Drosophila small ovary gene is required for transposon silencing and heterochromatin organization, and ensures germline stem cell maintenance and differentiation.
Ferenc JankovicsMelinda BenceRita SinkaAnikó FaragóLászló BodaiAladár Pettkó-SzandtnerKaram IbrahimZsanett TakácsAlexandra Brigitta Szarka-KovácsMiklós ErdélyiPublished in: Development (Cambridge, England) (2018)

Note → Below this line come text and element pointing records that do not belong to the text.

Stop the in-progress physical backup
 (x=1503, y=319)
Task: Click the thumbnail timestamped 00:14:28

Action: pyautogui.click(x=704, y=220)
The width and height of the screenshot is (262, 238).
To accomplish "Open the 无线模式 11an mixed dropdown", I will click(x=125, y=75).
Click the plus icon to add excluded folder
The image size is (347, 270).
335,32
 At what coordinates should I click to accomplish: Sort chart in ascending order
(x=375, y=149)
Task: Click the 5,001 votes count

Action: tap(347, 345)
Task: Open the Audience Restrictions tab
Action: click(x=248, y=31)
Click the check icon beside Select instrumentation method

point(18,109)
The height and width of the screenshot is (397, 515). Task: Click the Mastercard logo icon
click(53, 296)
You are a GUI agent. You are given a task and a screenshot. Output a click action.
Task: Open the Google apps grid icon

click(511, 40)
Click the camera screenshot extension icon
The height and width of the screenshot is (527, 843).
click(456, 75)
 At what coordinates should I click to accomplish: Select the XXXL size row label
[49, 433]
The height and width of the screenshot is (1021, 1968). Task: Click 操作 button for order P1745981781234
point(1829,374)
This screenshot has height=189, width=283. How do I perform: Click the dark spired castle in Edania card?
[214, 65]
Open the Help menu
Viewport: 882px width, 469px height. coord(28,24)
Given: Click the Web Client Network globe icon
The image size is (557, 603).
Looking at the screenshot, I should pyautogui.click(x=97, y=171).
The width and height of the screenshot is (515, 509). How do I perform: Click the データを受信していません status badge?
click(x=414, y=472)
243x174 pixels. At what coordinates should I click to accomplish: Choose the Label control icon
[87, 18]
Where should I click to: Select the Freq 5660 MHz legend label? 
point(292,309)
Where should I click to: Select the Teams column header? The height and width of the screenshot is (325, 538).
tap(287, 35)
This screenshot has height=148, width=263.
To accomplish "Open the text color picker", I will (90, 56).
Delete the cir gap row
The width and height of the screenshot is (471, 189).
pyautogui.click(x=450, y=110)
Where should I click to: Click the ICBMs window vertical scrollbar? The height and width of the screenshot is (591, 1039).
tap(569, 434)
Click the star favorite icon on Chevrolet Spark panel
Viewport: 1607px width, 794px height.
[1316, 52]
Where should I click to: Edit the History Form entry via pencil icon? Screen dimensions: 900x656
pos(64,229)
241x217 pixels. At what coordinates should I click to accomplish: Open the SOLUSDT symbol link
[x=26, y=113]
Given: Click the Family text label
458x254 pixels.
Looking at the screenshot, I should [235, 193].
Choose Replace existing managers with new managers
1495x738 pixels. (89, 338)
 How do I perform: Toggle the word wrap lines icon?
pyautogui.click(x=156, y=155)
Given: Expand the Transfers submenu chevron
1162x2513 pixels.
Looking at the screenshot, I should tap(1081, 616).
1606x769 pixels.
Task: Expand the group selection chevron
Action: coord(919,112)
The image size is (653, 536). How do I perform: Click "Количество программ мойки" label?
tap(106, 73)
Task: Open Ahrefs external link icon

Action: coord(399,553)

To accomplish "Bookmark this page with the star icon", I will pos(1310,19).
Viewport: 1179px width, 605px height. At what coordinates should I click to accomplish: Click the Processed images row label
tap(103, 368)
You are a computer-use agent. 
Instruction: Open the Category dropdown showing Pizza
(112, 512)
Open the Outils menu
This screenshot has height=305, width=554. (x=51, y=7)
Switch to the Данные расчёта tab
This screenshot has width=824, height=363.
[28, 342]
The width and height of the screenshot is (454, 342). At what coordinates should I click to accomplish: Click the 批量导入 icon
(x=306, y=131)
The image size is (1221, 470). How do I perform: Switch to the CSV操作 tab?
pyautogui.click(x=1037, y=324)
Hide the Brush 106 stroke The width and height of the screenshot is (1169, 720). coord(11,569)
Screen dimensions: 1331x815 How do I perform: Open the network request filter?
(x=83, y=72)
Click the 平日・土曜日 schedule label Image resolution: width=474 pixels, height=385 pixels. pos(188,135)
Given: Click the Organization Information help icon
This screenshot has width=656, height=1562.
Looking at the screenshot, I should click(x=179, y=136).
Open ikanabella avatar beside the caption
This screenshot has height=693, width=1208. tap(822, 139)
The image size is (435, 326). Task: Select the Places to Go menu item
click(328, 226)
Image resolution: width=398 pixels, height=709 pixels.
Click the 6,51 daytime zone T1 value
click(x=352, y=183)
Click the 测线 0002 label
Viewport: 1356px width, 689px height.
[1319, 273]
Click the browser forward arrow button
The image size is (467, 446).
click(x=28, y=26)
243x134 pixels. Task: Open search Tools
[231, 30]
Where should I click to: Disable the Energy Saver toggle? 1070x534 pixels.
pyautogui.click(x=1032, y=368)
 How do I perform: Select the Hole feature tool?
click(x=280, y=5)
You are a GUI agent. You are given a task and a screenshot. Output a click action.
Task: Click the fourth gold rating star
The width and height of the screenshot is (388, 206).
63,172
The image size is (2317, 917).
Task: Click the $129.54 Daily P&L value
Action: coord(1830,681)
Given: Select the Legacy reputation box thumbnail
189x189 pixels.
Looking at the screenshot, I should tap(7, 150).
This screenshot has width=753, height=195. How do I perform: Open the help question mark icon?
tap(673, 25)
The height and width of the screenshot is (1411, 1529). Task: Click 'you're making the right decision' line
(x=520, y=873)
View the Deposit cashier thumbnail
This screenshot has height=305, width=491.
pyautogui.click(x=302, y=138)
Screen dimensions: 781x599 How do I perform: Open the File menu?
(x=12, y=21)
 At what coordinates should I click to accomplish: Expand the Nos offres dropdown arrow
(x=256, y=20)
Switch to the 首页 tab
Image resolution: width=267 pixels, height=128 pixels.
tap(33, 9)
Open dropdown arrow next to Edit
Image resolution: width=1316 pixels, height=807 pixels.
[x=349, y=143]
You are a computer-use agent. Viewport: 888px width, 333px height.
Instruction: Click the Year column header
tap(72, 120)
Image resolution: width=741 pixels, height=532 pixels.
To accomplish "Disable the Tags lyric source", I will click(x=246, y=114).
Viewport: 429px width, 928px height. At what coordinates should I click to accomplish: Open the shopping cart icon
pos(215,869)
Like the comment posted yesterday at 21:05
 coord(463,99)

Self-renewal and differentiation of stem cells is one of the fundamental biological phenomena relying on proper chromatin organization. In our study, we describe a novel chromatin regulator encoded by the Drosophila small ovary (sov) gene. We demonstrate that sov is required in both the germline stem cells (GSCs) and the surrounding somatic niche cells to ensure GSC survival and differentiation. sov maintains niche integrity and function by repressing transposon mobility, not only in the germline, but also in the soma. Protein interactome analysis of Sov revealed an interaction between Sov and HP1a. In the germ cell nuclei, Sov colocalizes with HP1a, suggesting that Sov affects transposon repression as a component of the heterochromatin. In a position-effect variegation assay, we found a dominant genetic interaction between sov and HP1a, indicating their functional cooperation in promoting the spread of heterochromatin. An in vivo tethering assay and FRAP analysis revealed that Sov enhances heterochromatin formation by supporting the recruitment of HP1a to the chromatin. We propose a model in which sov maintains GSC niche integrity by regulating transposon silencing and heterochromatin formation.